The reviewer is absolutely correct that we completely failed to mention the likely significance of post-translational modifications in metabolic adaptation to starvation. As noted above, we have added a paragraph to the Discussion dedicated to post-translational modifications (subsection “daf-16/FoxO shifts central carbon metabolism during starvation”, second paragraph).

It is true that expression analysis has implicated the glyoxylate shunt, gluconeogenesis and trehalose synthesis in dauer larvae, but physiological significance of these changes outside of desiccation tolerance, and in particular for starvation resistance, had not been demonstrated.

2) The authors state that their findings represent a metabolic "Flux shift", but what is it a flux from? What pathway is being repressed in this case?

We suggest that similar to models of dauer metabolism, a “microaerobic” metabolic state prioritizes fat mobilization instead of storage, activity of the glyoxylate shunt instead of the TCA cycle and the electron transport chain, as well as a bias towards utilization of gluconeogenesis over glycolysis. We have more explicitly stated this in the discussion of our model.

3) What is the consequence of increased survival after L1 starvation with/without trehalose? Similarly, does trehalose protect from starvation at other developmental stages?

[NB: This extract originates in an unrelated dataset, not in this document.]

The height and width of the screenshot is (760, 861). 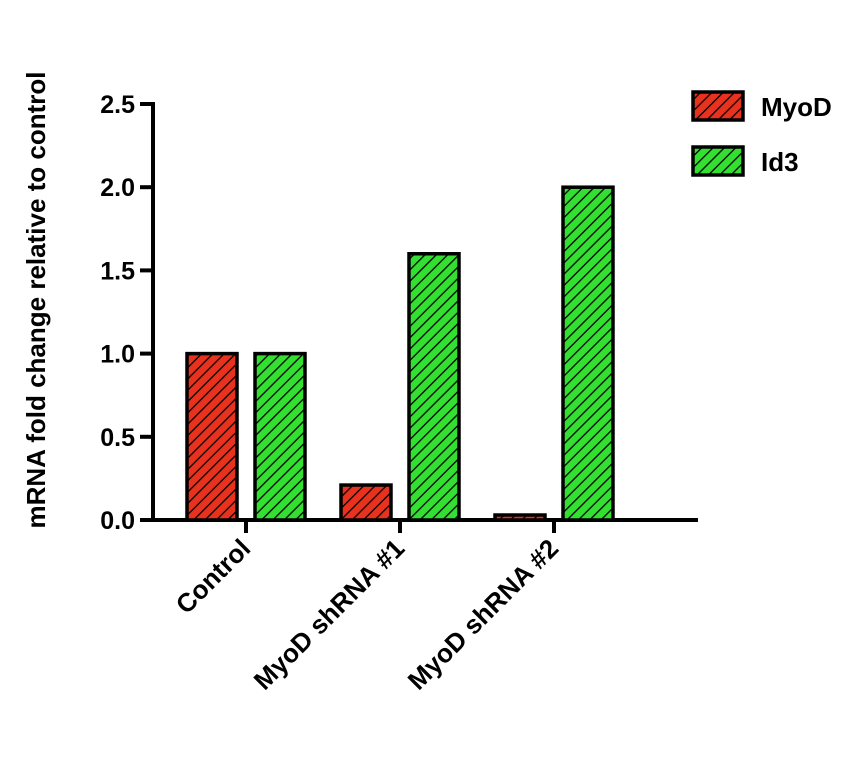 I want to click on legend-swatch-myod, so click(x=718, y=106).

These are interesting questions. We expect that given the increased starvation survival of worms in the presence of trehalose, recovery from starvation will also be improved. There are relatively few exceptions that break the correlation between starvation survival and developmental fidelity upon recovery. Generally worms that remain healthier during starvation recover better. Thus, we do not believe this experiment would substantially strengthen our conclusions.

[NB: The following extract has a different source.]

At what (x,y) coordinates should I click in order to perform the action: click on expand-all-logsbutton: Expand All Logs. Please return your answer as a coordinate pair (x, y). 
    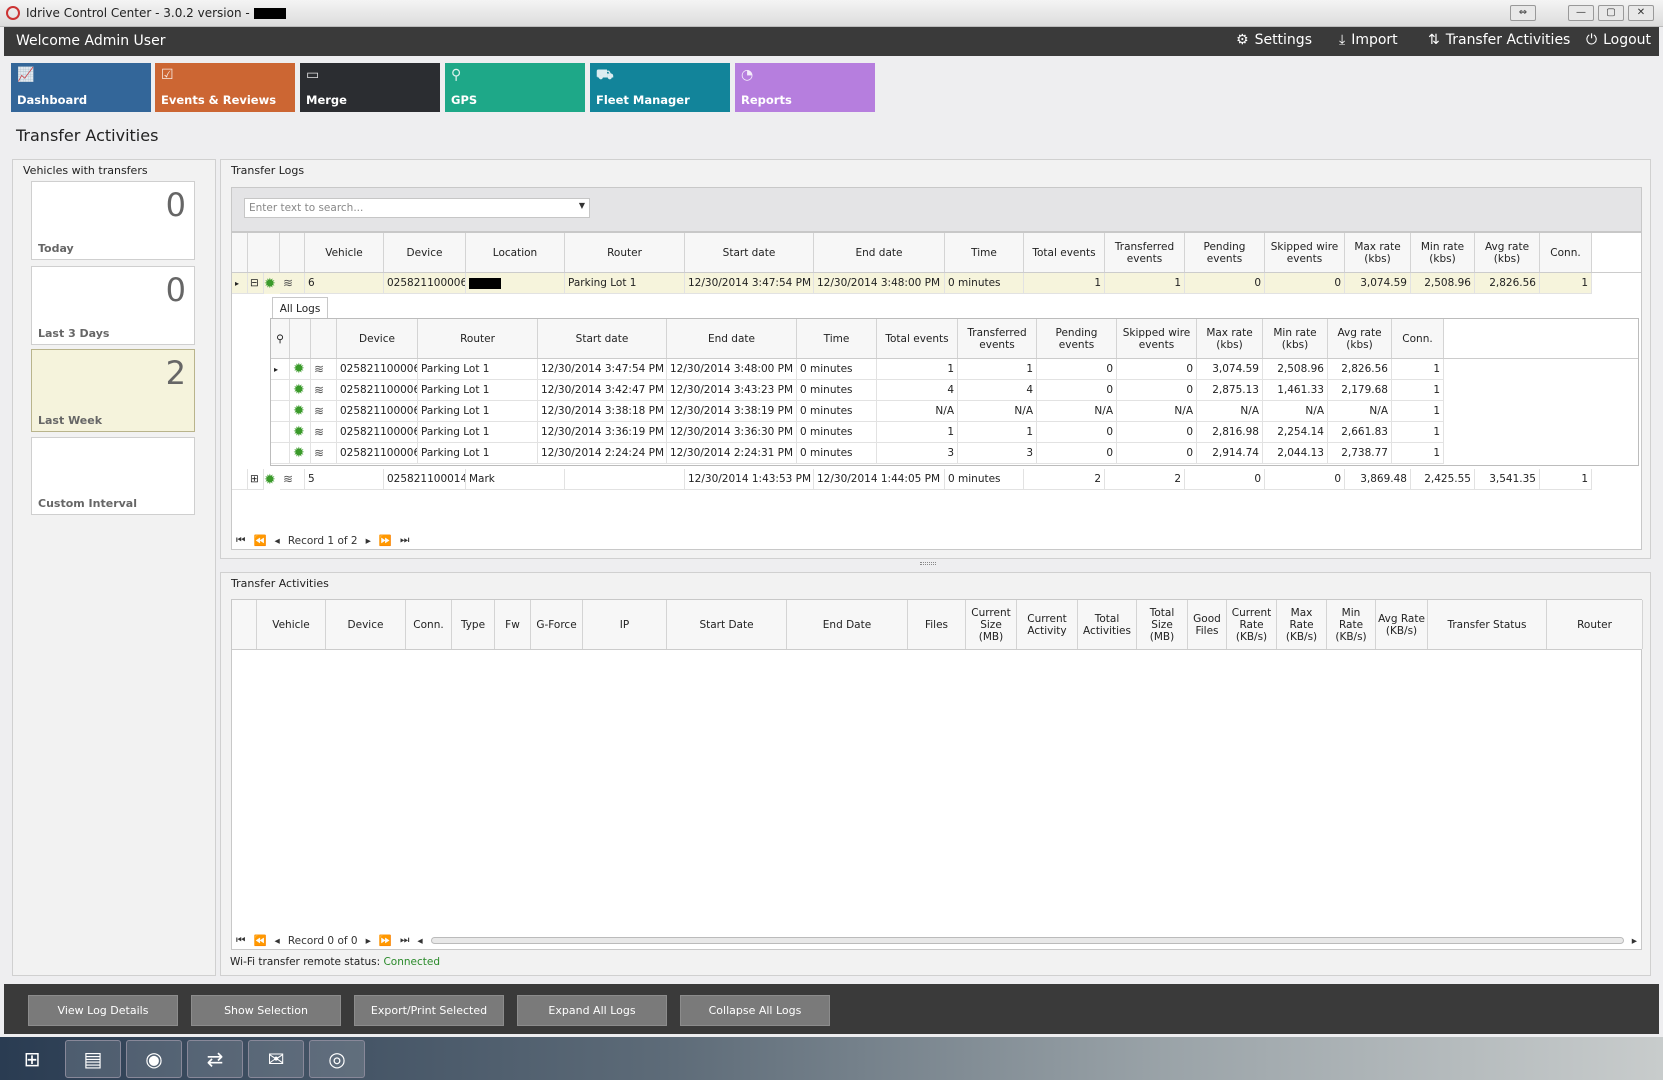
    Looking at the image, I should click on (592, 1010).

Though we have not specifically tested the effect of trehalose at other developmental stages, we suspect that we would see similar results. We believe a comparative study to characterize starvation responses across developmental stages, though potentially interesting, is beyond the scope of this manuscript. Our working model is that the acute response to starvation we are studying at the L1 stage is representative of acute starvation responses at other developmental stages. Our developmental analysis of starvation responses in later larval stages supports this view (Schindler et al., 2014, PloS Gen). We also note in the Discussion that others have reported transcriptional up-regulation of icl-1/isocitrate lyase/malate synthase, whose product mediates the glyoxylate shunt, during starvation in other stages, suggesting a common starvation response.

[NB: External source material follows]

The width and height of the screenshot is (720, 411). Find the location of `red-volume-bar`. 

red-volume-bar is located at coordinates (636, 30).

4) Lastly, the authors present a model for trehalose transport between organs (in the Abstract and Discussion), but there is no evidence of this presented in the data. This is an interesting aspect of this story in light of the organism level phenotypes, which should be supported by the data.

We agree that trehalose transport is an interesting idea in light of organismal phenotypes. Given lack of direct supporting evidence of transport, we have removed any suggestions that we provide data to support this conclusion, while also removing mention of it from the Abstract and other summaries. We have kept discussion of this possibility as speculation in the Discussion, potentially spurring future research of this compelling hypothesis.